News Desk Heritage 2022-09-12, 4:21pm


Located in Hossainiganj area in the metropolis and run by Rajshahi University, Varendra Research Museum is enriched with the monuments

 The first museum established in erstwhile East Bengal in 1910, Varendra Research Museum is very much a popular and tourist attraction contributing a lot to showcasing the century-old historical and archeological artifacts.
Located in Hossainiganj area in the metropolis and run by RajshahiUniversity, the museum is enriched with the monuments that still defied the ravages of man and nature.Professor Abdul Mazid, Director of the museum, said the centuries-old artifacts showcased at the museum present the glorious past of Bengal in
general and of Varendra in particular.
The museum library has a collection of books and periodicals, right from the beginning, essential for research and higher studies in ancient and medieval
history and art and archaeology of Bengal.
Collection of the museum consists of stone and metal sculptures, epigraphs,coins, pottery and plaques in terracotta, weapons, Arabic and Persian
documents, paintings, books and periodicals, Sanskrit and Bengali manuscripts.
Referring to the historical and archeological records, Professor Mazid said the museum originated from Varendra Research Society, which was established
by Saratkumar Ray and two of his close associates Akshay Kumar Maitreya and Ramaprasad Chanda.
A large number of visitors from both home and abroad visit the museum everyday from home and abroad, he added.
 Saratkumar led an exploratory tour accompanied by AK Maitreya, Rakhaldas Bandyopadhyay and a few others to Deopara, Palpara, Malancha, Jugpur, Itahar,
Chabbishnagar, Mandoil, Kumarpur, Khetur and Vijaynagar in early April 1910.
The party was able to collect 32 pieces of sculptures, including the life-size images of Chandi from Mandoil.
 Akshay Kumar constructed the museum building at his own cost on the land donated by his elder brother Raja Pramada Nath Ray of Dighapatiya.
Lord Carmichael laid its foundation stone on 13 November 1916. The museum was opened on 27 November 1919.
Gallery-1 showcases relics of the Indus Valley-Civilization (2500 BC), found from the excavations at Paharpur in Bangladesh (8th-12th century AD), Persian
farmans and Bangla documents, Sanskrit inscriptions in old Bangla scripts, glazed tiles, metal ware in Islamic style, hand written copies of the Holy
Quran, Bangla and Sanskrit manuscripts, Mughal paintings and miscellaneous sculptures in stone and bronze, antiquities from Nalanda, Bihar and other
parts of India.  In gallery-2, there are Buddhist and Hindu stone sculptures and modern wood sculptures.
Gallery-3 displays Hindu sculptures: images of Surya, Shiva, Ganesha and Visnu.
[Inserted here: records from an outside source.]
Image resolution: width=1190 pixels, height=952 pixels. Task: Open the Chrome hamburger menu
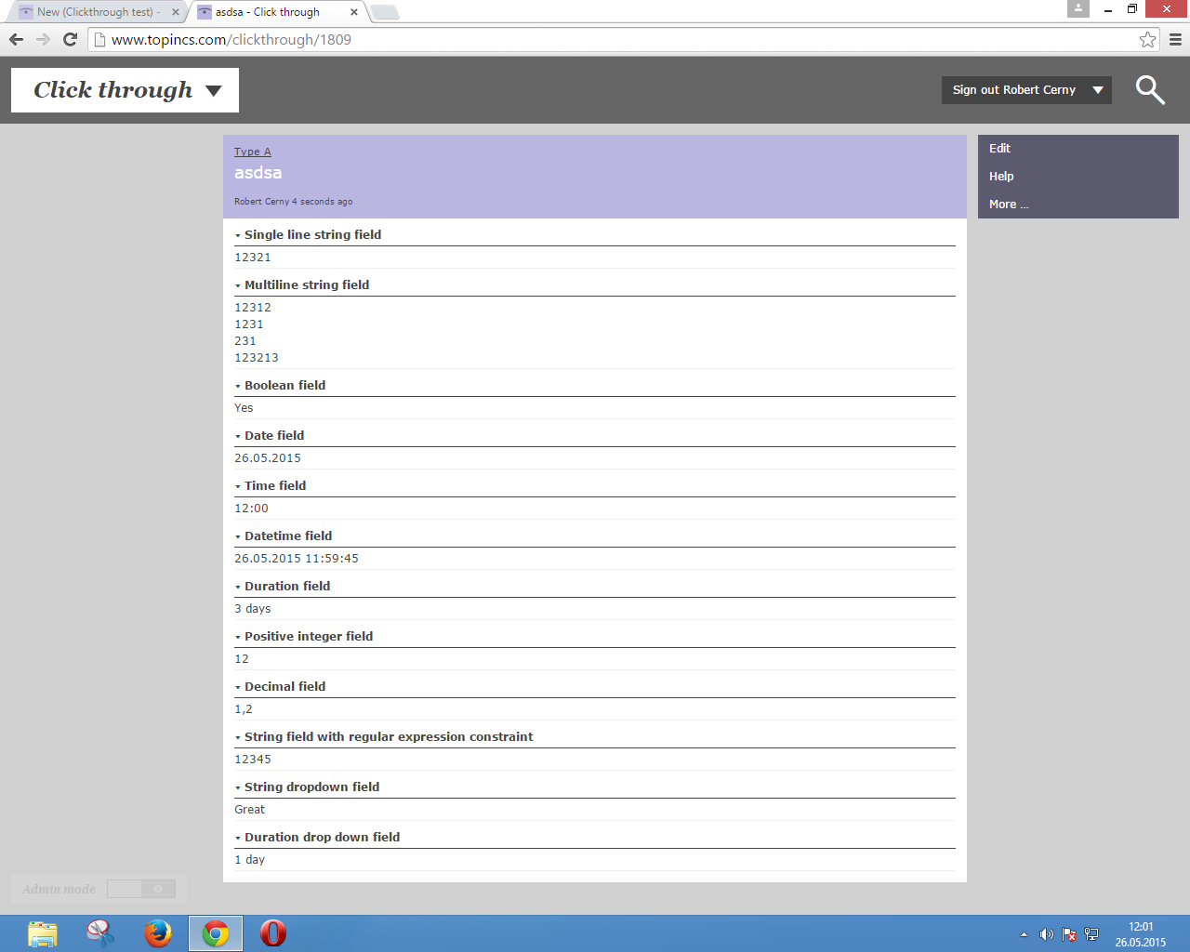[1175, 39]
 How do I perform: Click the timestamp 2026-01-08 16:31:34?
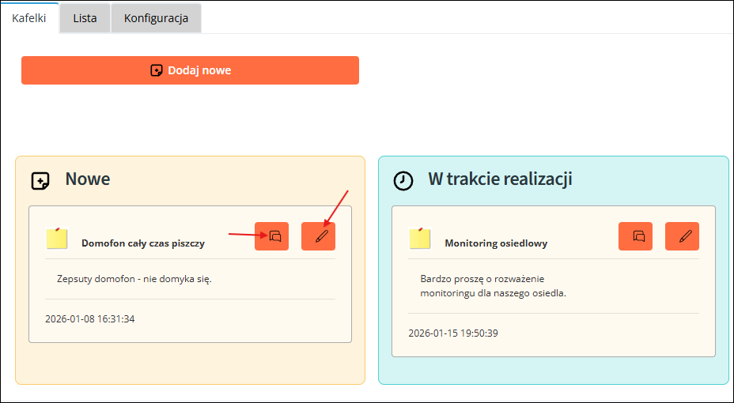pyautogui.click(x=89, y=318)
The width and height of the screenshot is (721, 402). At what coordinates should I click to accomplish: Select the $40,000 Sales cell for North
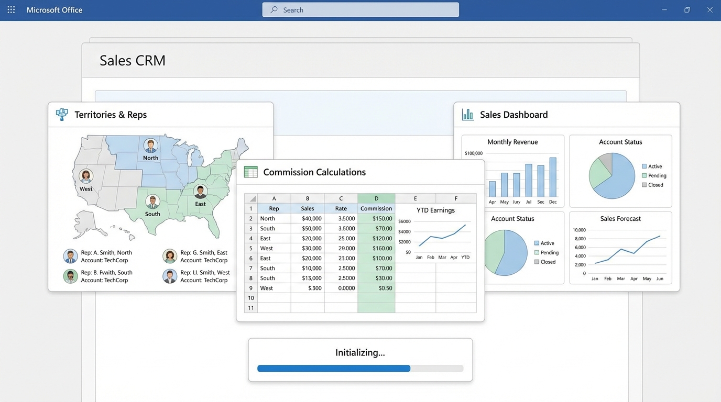pos(308,218)
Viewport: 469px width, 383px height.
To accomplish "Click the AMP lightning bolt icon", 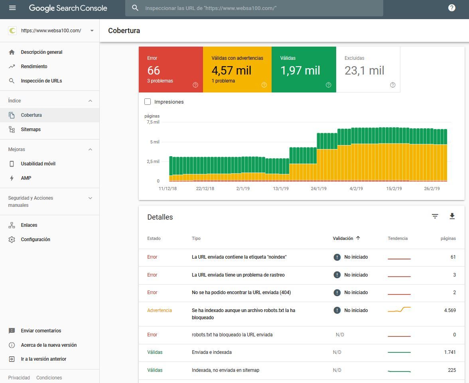I will click(x=12, y=178).
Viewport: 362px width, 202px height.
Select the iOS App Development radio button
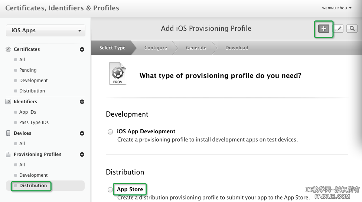click(x=110, y=132)
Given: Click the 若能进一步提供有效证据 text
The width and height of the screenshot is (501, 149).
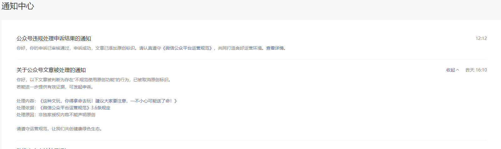Looking at the screenshot, I should [41, 87].
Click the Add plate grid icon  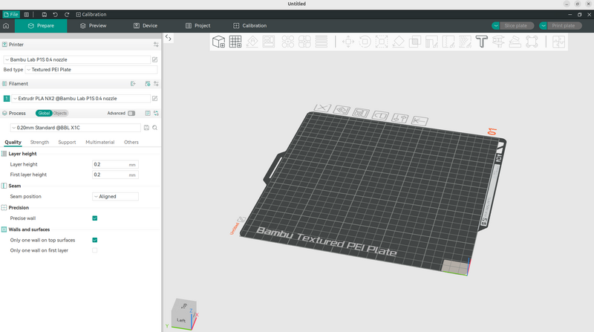[235, 42]
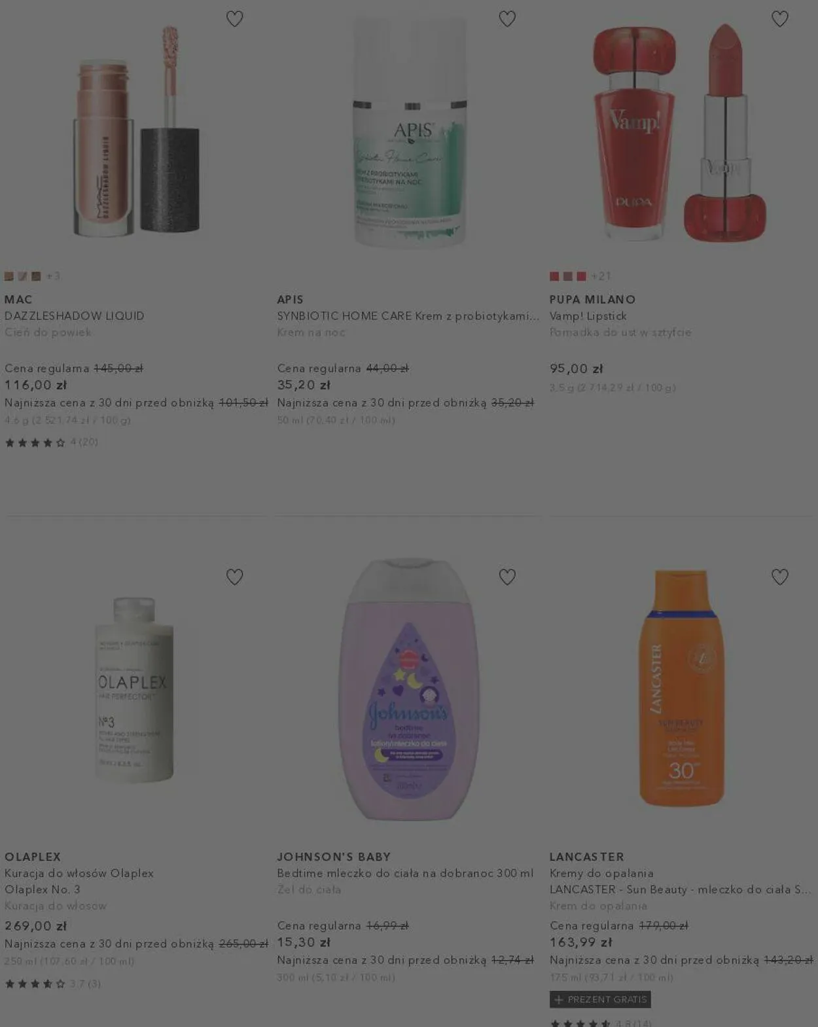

Cult icons of the Shaktas of Durga-Gauri-Uma-Parvati, the Matrikas and
Chamunda are displayed in gallery-4.
Gallery-5 offers images of Buddha, Bodhisattvas, Taras, Jaina Tirthankaras and minor gods and goddesses of Hinduism.
Arabic, Persian, Sanskrit and old Bangla stone inscriptions, sculptured stones of the Muslim period, miharab, decorated doorjambs and lintels and a
pair of Sher Shah's Bronze cannons are displayed in gallery-6.
The upper row of the verandah is furnished with terracotta moulded plaques from Paharpur.
In the bottom row, there are Buddhist and Hindu sculptures. The courtyard offers a fascinating view of sculptured stones from Hindu and Muslim buildings, stone pillars, Shiva Lingams and Yonipattas.
The number of Sanskrit manuscripts traced so far is 2,530. The museum can, at present with 10,147 volumes, reasonably feel proud of its library.
Meanwhile, Rajshahi University authorities have renovated and modernized the museum at a cost of Taka 70 lakh donated by American Cultural Center.
 Prof Mazid said the museum has now been furnished with more modern facilities, equipment and designs with construction of a new three-storied building.